John Shipley: Wild have few trade options, but maybe Bill Guerin will surprise us
In 2006-07, the Minnesota Wild finished the regular season on a 12-1-1 run to secure the Western Conference’s seventh and penultimate playoff spot. That’s a heck of a run, 25 of 28 total possible points.
It also helped that the Wild started the season winners of 10 of their first 12 games, earning them 20 points by Nov. 2. You can do the math on what happened in between.
The point is, it matters how a team starts a season. As Wild coach John Hynes said back on Feb. 23, “It helps when you can put points in the bank early,” a roundabout way of pointing out that the Wild didn’t — 5-10-4 when he was hired to replace Dean Evason on Nov. 28.
Some holes are too deep to climb out of, especially for a team that started the season with little margin for error or injury, a roster dominated by long-term contracts and $14.7 million worth of dead salary cap space, part of the penalty for buying out the contracts of Zach Parise and Ryan Suter.

## STORED DATA
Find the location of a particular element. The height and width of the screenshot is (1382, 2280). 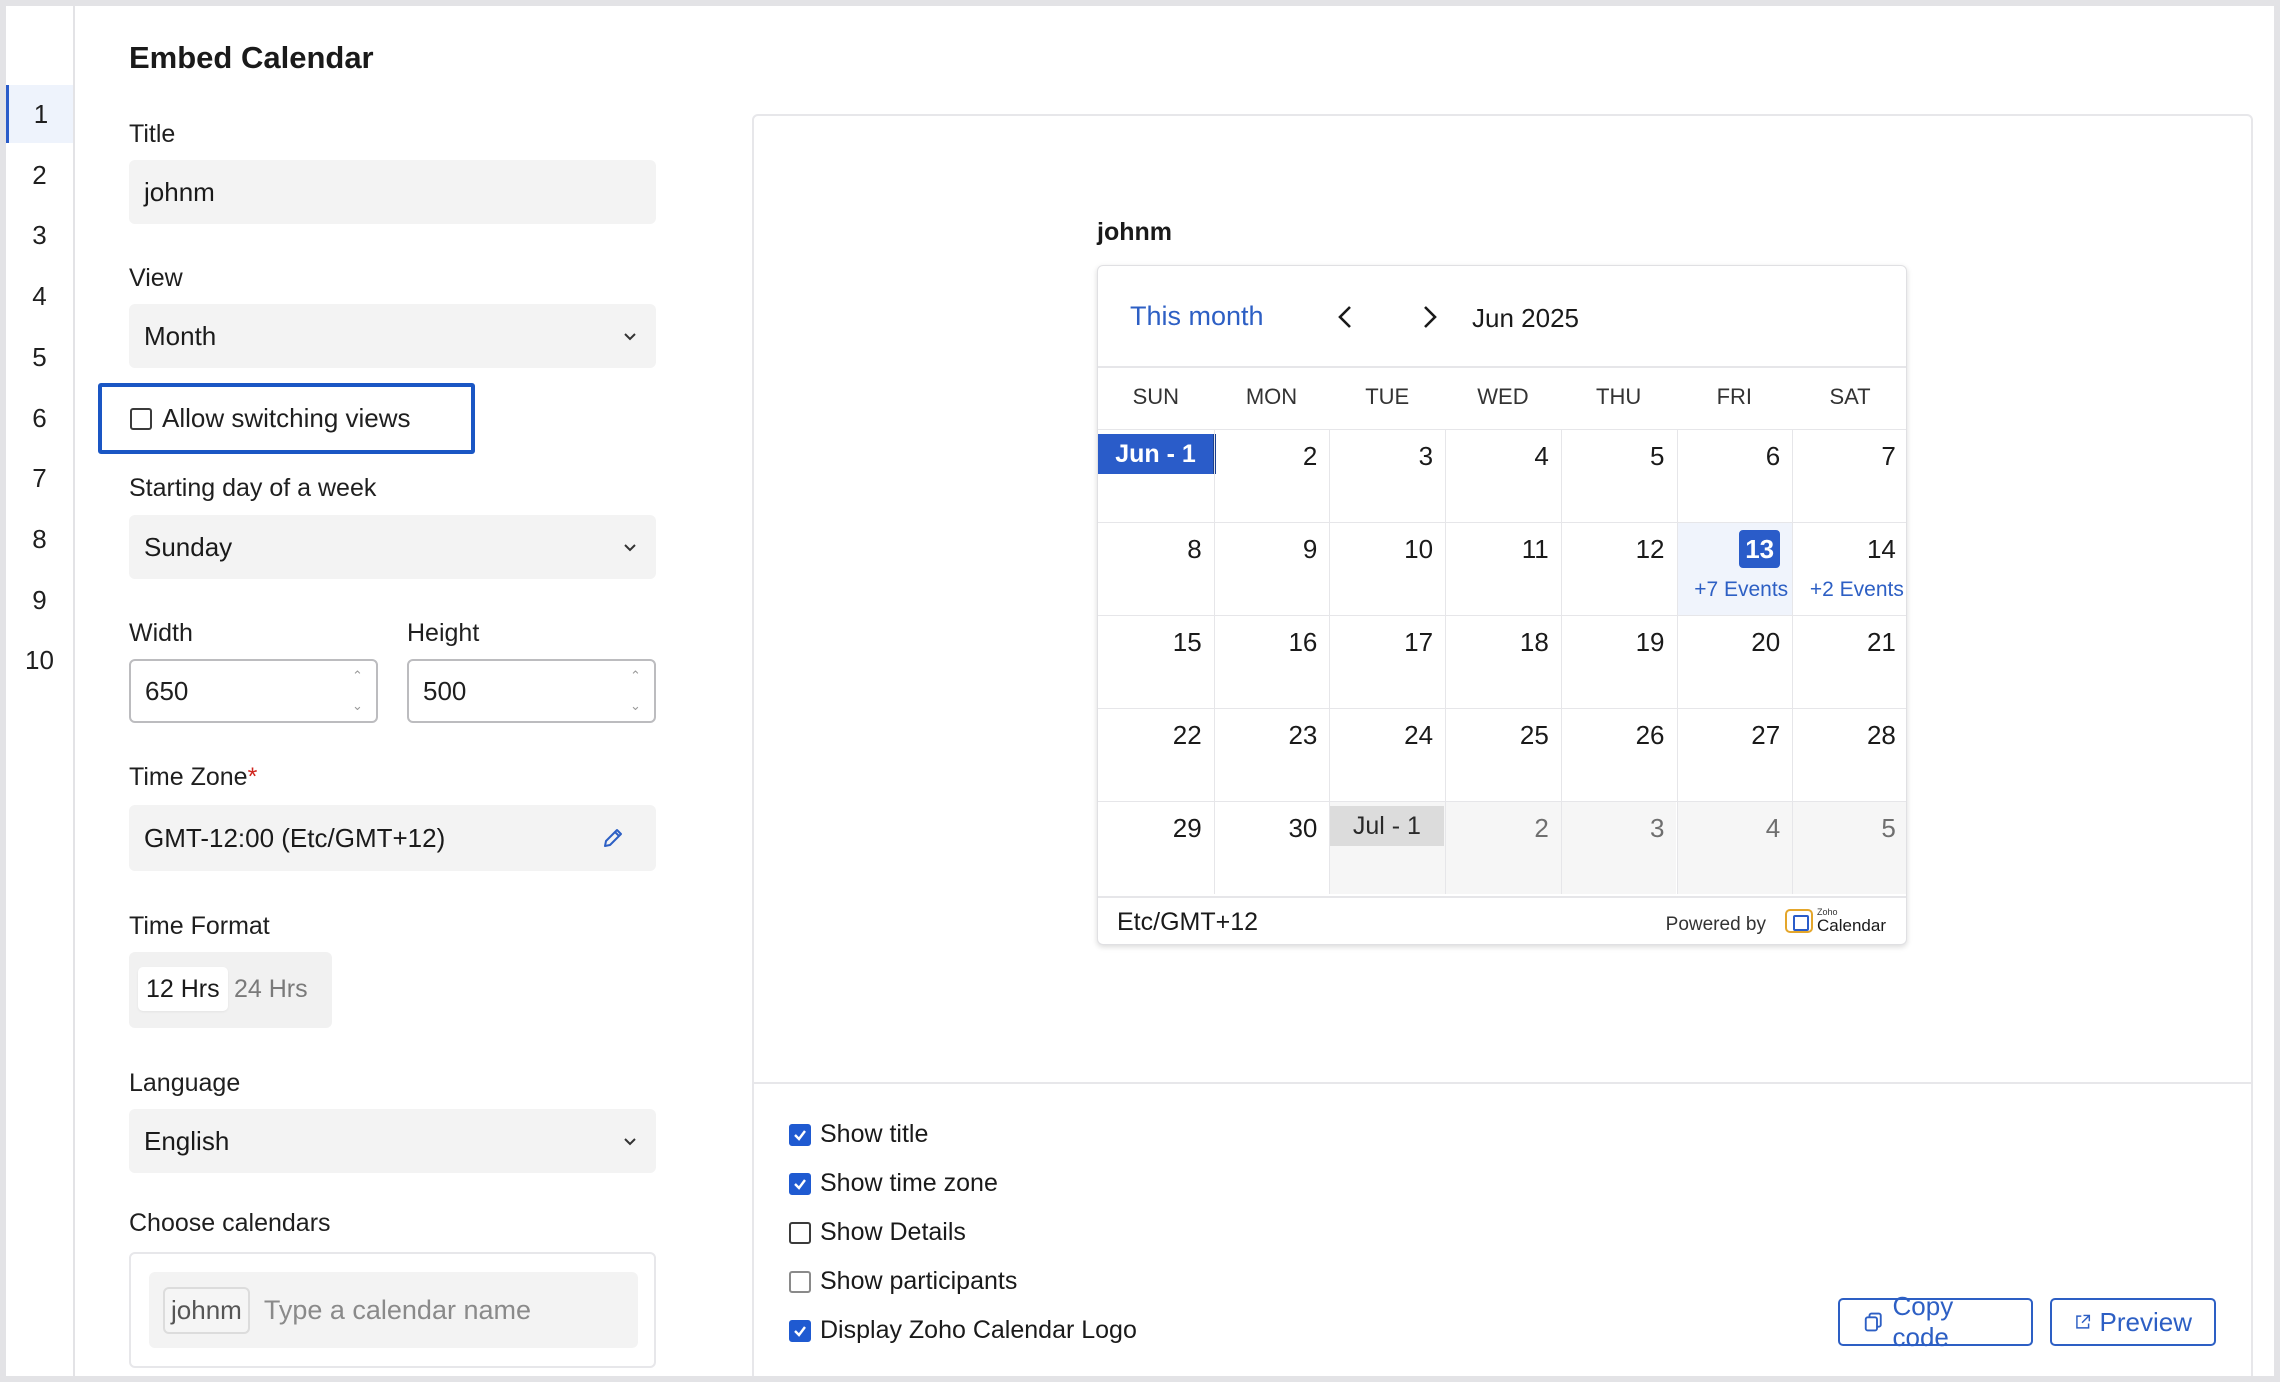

## REQUIRED ACTIONS
1. Translate this sentence from the Wild column into Spanish: "The point is, it matters how a team starts a season."
2. Summarize the Wild column in two sentences.
3. Write the next part of the column on the Minnesota Wild's trade options, picking up after its last sentence.
The material placed after the column on the Minnesota Wild is separate from it.

## TASK-BY-TASK RESULTS
1. La cuestión es que importa cómo empieza un equipo la temporada.

2. In 2006-07, the Minnesota Wild won 10 of their first 12 games and closed the regular season on a 12-1-1 run to take the Western Conference's seventh playoff spot, which illustrates the column's point that how a team starts a season matters. This season the Wild were 5-10-4 when John Hynes replaced Dean Evason on Nov. 28, and they began with little margin for error, a roster dominated by long-term contracts, and $14.7 million in dead cap space from the Zach Parise and Ryan Suter buyouts.

3.
The Wild begin a two-game, back-to-back road trip on Thursday in Arizona at least eight points out of the eighth and final playoff position in the West. It’s not officially over, but with the NHL trade deadline here on Friday afternoon, Bill Guerin has little choice but to work ahead on a 2024-24 team that will hold many of the same challenges as this one (such as that $14.7 million in dead space).
To get any major lifting done this week, the general manager will have to get creative. The Wild have a few veterans due for unrestricted free agency at season’s end — the typical asset that gets swapped for draft picks or prospects this time of year — but injuries and no-trade clauses have limited that already shallow well.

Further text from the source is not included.